In the global-political arena, Austria is increasingly becoming an international meeting point, which is illustrated by the large number of summits and conferences held in the country. At the same time, the country’s relevance as a vital transit country between Europe’s different economic areas is increasing, especially for European energy supplies, including petroleum, natural gas and electricity.
Austria’s fiscal position compares favourably with other euro-zone countries. The budget deficit stood at a low 0.7% of GDP in 2017, while public debt fell again in 2017, to 78.4% of GDP, after reaching a post-war high of 84.6% in 2015. The Austrian government has announced plans to balance the fiscal budget in 2019. Several external risks – such as Austrian banks’ exposure to Central and Eastern Europe, the refugee crisis and continued unrest in Russia/Ukraine – eased in 2017, but remain factors for the Austrian economy. additional risks are also presented by exposure to the Russian banking sector and a deep energy relationship with Russia.

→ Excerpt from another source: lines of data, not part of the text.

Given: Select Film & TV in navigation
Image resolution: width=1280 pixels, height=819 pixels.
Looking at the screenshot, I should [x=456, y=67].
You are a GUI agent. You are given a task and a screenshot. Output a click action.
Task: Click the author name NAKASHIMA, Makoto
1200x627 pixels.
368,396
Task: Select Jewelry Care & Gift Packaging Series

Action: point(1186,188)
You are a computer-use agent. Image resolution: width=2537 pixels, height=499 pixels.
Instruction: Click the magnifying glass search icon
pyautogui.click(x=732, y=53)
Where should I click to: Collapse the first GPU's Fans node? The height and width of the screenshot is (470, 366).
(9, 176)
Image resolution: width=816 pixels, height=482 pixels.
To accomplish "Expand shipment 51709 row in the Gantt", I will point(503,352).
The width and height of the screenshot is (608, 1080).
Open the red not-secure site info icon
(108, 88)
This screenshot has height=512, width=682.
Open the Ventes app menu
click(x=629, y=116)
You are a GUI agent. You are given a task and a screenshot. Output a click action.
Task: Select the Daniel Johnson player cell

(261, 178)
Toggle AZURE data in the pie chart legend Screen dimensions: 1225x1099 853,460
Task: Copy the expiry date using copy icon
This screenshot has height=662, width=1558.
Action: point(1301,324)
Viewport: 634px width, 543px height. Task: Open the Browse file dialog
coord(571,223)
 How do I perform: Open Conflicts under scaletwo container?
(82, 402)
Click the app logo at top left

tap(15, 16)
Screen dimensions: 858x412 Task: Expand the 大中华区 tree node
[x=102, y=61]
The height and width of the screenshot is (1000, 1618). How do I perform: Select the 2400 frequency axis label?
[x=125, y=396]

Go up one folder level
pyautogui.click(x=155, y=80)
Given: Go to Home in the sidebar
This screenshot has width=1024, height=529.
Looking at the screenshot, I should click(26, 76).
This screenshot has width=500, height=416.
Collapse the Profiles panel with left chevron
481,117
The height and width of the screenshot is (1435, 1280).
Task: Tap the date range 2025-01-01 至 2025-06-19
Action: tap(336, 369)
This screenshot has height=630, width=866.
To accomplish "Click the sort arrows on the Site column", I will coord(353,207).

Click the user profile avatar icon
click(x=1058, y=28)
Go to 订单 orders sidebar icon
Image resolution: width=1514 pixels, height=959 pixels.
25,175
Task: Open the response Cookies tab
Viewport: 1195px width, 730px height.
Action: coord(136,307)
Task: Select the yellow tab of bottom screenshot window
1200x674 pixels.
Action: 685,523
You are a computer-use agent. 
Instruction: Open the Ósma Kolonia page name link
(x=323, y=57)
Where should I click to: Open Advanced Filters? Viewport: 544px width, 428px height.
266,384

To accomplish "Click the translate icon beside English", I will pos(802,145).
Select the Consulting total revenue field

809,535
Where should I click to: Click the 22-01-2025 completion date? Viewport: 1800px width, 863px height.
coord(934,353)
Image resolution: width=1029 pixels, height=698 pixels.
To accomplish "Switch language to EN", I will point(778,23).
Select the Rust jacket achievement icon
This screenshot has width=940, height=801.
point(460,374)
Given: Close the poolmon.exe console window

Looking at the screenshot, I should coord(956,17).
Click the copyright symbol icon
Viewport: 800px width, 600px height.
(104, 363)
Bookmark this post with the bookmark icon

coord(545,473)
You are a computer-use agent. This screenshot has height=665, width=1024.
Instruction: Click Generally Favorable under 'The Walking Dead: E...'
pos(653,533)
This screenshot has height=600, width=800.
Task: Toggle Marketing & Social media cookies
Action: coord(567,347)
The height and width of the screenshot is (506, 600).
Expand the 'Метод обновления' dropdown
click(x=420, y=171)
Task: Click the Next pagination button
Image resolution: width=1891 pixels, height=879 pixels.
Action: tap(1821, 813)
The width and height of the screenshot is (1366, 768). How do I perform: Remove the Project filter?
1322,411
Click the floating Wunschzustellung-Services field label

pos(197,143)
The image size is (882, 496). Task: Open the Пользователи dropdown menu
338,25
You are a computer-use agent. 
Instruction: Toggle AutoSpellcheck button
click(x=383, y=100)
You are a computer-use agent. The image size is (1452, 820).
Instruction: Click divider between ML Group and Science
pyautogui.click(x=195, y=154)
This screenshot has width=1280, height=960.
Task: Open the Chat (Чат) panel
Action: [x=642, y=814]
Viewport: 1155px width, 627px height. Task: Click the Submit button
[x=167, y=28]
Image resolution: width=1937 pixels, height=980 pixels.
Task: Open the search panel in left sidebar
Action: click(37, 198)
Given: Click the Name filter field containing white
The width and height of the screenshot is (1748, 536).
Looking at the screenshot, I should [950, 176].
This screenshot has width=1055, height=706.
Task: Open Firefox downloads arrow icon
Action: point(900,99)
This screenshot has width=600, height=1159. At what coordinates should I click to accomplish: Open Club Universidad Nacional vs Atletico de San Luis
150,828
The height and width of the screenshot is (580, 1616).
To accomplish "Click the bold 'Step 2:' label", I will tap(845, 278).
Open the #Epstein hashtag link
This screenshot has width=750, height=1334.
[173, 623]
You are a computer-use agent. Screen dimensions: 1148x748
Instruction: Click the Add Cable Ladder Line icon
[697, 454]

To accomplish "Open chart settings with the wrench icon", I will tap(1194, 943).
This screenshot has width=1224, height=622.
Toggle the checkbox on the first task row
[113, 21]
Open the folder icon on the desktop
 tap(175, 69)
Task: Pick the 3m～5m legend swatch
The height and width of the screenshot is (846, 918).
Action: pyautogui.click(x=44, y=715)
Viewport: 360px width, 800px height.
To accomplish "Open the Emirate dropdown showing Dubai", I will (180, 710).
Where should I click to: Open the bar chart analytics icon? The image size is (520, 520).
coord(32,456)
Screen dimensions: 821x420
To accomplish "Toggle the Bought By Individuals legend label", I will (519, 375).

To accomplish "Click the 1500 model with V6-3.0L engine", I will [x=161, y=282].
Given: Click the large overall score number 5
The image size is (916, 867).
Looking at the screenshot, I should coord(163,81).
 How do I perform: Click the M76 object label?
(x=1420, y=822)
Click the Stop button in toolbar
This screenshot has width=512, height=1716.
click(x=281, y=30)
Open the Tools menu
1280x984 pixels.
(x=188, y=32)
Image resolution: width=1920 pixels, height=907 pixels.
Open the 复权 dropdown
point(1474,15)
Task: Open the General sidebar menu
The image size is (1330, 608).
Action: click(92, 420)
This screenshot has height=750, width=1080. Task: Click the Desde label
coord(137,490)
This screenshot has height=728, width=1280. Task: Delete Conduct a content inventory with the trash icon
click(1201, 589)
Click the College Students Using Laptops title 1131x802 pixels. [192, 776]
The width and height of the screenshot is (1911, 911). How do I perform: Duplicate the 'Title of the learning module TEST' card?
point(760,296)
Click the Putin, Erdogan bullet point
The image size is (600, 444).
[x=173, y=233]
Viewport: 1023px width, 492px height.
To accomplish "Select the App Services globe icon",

According to the country’s central bank, Oesterreichische Nationalbank, Austrian economic growth strengthened in 2017, with GDP increasing by 2.9%. Austrian exports – accounting for around 60 per cent of the country’s GDP – were up 8.2% in 2017. The same year saw Austria’s unemployment rate fall by 0.3%, to 5.5%, which is low by European standards, but still at its second highest rate since the end of World War II, driven by an increased number of refugees and EU migrants entering the labour market.
Austrian GDP was estimated at $417.4 billion in 2017, with agriculture contributing 1.3%, industry 28.4% and services 70.3%.
The pace of growth has slowed in Austria since the spring of 2018, though it still reached 2.7% for 2018 as a whole – representing the highest increase since the recovery immediately following the financial crisis of 2011. Still buoyant global trade boosted Austrian exports. Together with the domestic economy, economic growth was once again above average compared to the rest of Europe, driven by continued strong investment activity and the strongest levels of consumption in over a decade.
The slower pace of the global economy is responsible for the more moderate growth forecasts for the Austrian economy in the second half of 2019 and in 2020 compared to 2018. Momentum in exports is set to remain modest in the second half of 2019, despite initial signs of global trade stabilising. However, driven by private consumption, domestic demand is expected to provide sustained growth of 1.4% in 2019 and 1.3% in 2020.